Cuando viajo —y siempre que los periódicos del país en cuestión estén escritos en algún idioma inteligible para mí— me gusta conocer las noticias locales. Hoy me quedo con la taza petrificada al borde de los labios cuando leo en la versión digital del periódico Il Mattino que esta noche ha habido dos terremotos de magnitudes 2,9 y 3,2 con epicentro en el área de la Solfatara, que se encuentra a unos escasos 3 kilómetros de aquí.
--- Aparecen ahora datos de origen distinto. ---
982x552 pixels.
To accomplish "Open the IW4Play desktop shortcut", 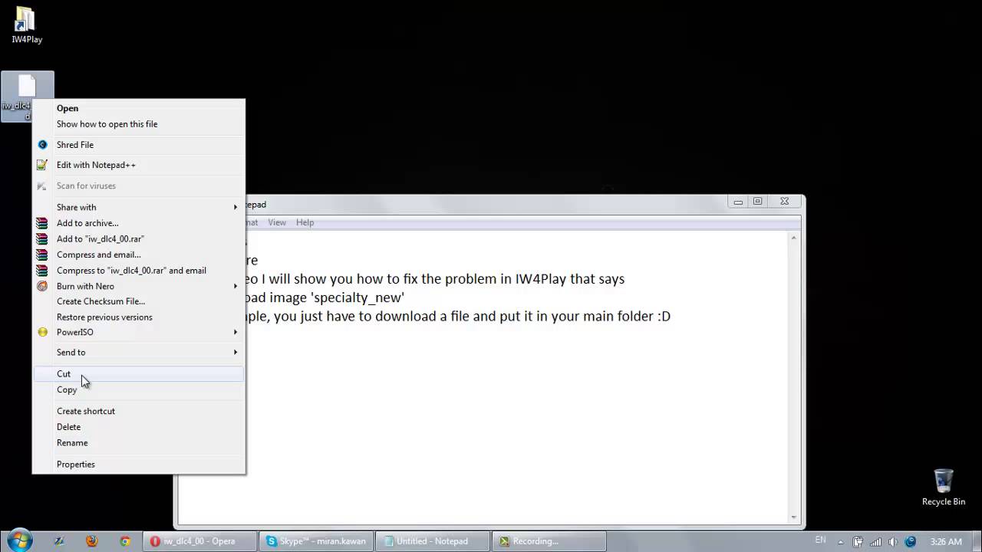I will 27,25.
El periodista Pasquale Guardascione explica que los movimientos telúricos se han producido exactamente a las 3.47 y a las 5.53 de la madrugada y que han despertado a los vecinos de varias localidades de los Campos Flégreos y de los barrios napolitanos de Fuorigrotta, Agnano, Soccavo, Pianura y Bagnoli. Según la noticia, algunos testigos afirman también haber notado un fuerte olor de azufre durante unas horas.
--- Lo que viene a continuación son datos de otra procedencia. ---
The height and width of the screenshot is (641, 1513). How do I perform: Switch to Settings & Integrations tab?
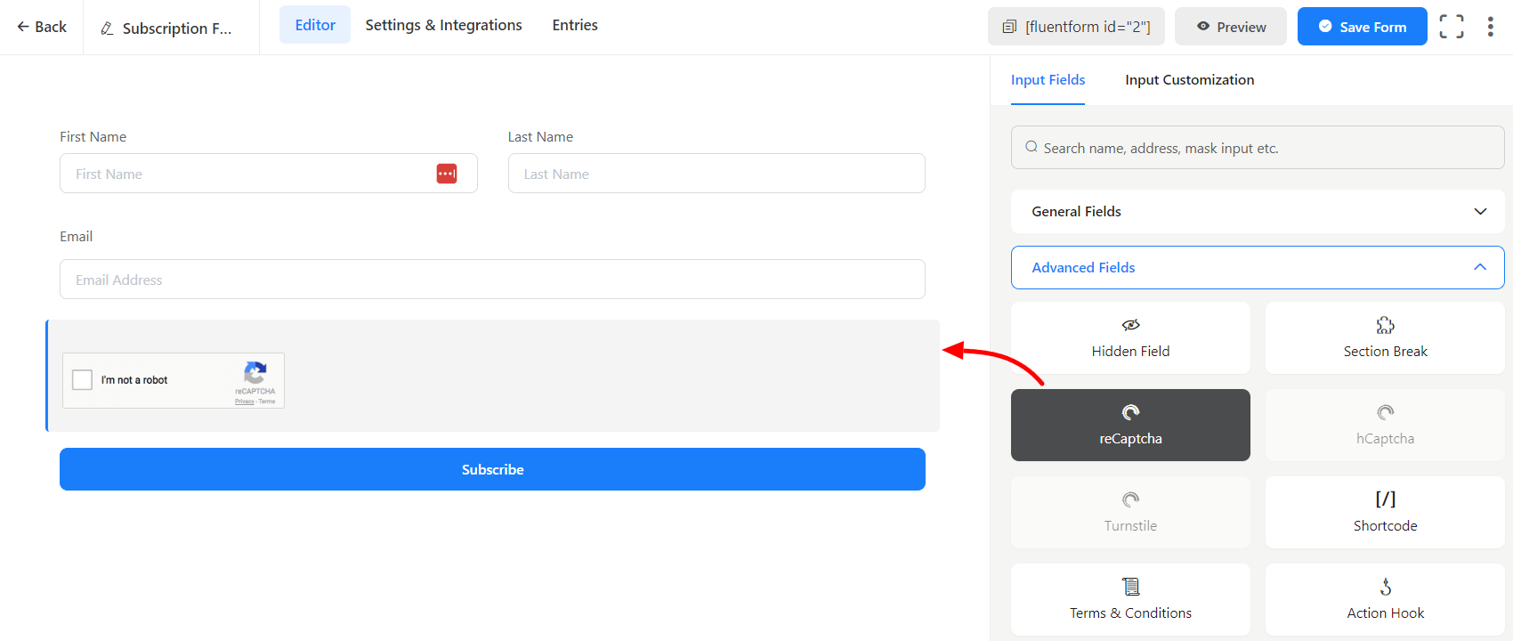pyautogui.click(x=443, y=25)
Suelo despertarme hasta con el vuelo de una mosca, pero lo cierto es que yo no he percibido ni el movimiento ni la pestilencia. Cuando se acerca la camarera le pregunto por el evento sísmico:
—Disculpa, ¿sabes que esta noche ha habido dos terremotos aquí?
—Ah, sí —contesta sin un atisbo de alarma—, en Pozzuoli tenemos terremotos constantemente.
Ante su indiferencia y mi quizá excesivo estado de alerta, le digo que acabo de leerlo en el periódico y que me había parecido que era algo fuera de lo normal.
—Bueno, dicen que esta noche ha sido bastante fuerte, pero, vaya, yo no me he despertado —responde, y sigue pasando la bayeta por el resto de las mesas sin darle más importancia al asunto.
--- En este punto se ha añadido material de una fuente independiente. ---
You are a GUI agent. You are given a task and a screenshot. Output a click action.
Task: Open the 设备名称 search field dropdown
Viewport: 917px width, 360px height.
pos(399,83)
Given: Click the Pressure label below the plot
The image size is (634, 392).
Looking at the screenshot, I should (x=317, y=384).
Hoy me quedo con la taza petrificada al borde de los labios cuando leo en la versión digital de Il Mattino que esta noche ha habido dos terremotos

Es curioso, porque hace unos cuantos meses, durante mi fase de documentación para este libro, mandé un correo electrónico a la sede central del Instituto Nacional de Geofísica y Vulcanología (INGV) para saber si podía entrevistar a algún vulcanólogo que me hablara sobre la actividad sísmica en el área napolitana. Tardaron semanas en contestarme, pero cuando ya estaba pensando en otras opciones para abordar el tema me llegó un breve correo desde Roma en el que me indicaban que el doctor Giovanni Macedonio, que trabaja en la sección de Nápoles del Observatorio Vesubiano del INGV, podría recibirme. Como si hubiera tenido la inestimable ayuda de alguna sibila, justo hoy, el mismo día que me he citado con el vulcanólogo, se han producido un par de terremotos en la zona. Voy a tener informaciones frescas y de primera mano —con una cita cerrada previamente a los hechos—, lo cual es el sueño de cualquier periodista.

Mi encuentro con el doctor es al mediodía, así que puedo dedicar un par de horas a recorrer los viejos muelles y la ciudadela que se alza sobre ellos, Rione Terra, el núcleo urbano más antiguo de Pozzuoli. Su antigua acrópolis.

Situada en el centro del mar Tirreno, muy cerca de la capital, la vieja Puteoli romana tuvo desde el principio vocación mercantil. A diferencia de su vecina Neapolis, más limitada por su orografía montañosa, Puteoli supo aprovechar sus buenas comunicaciones marinas y terrestres para convertirse en el puerto de entrada de todo aquello que necesitaba el imperio. Gracias a que en época romana se dejaba todo por escrito, hoy sabemos que a estos muelles llegaba aceite y vino desde Grecia, madera, mármol y piedras preciosas desde África y grano desde Egipto (los registros hablan de 130.000 toneladas al año, lo cual no es poca cosa). También Hispania fue una buena proveedora de lujos materiales y gastronómicos. Los documentos hablan de la llegada de ingentes cantidades de plata, miel y, sobre todo, salsa de pescado, el célebre garum, un producto exquisito que se elaboraba en las islas Baleares y en ciudades como Carthago Nova (Cartagena), Malaca (Málaga) y Baelo Claudia, en la provincia de Cádiz.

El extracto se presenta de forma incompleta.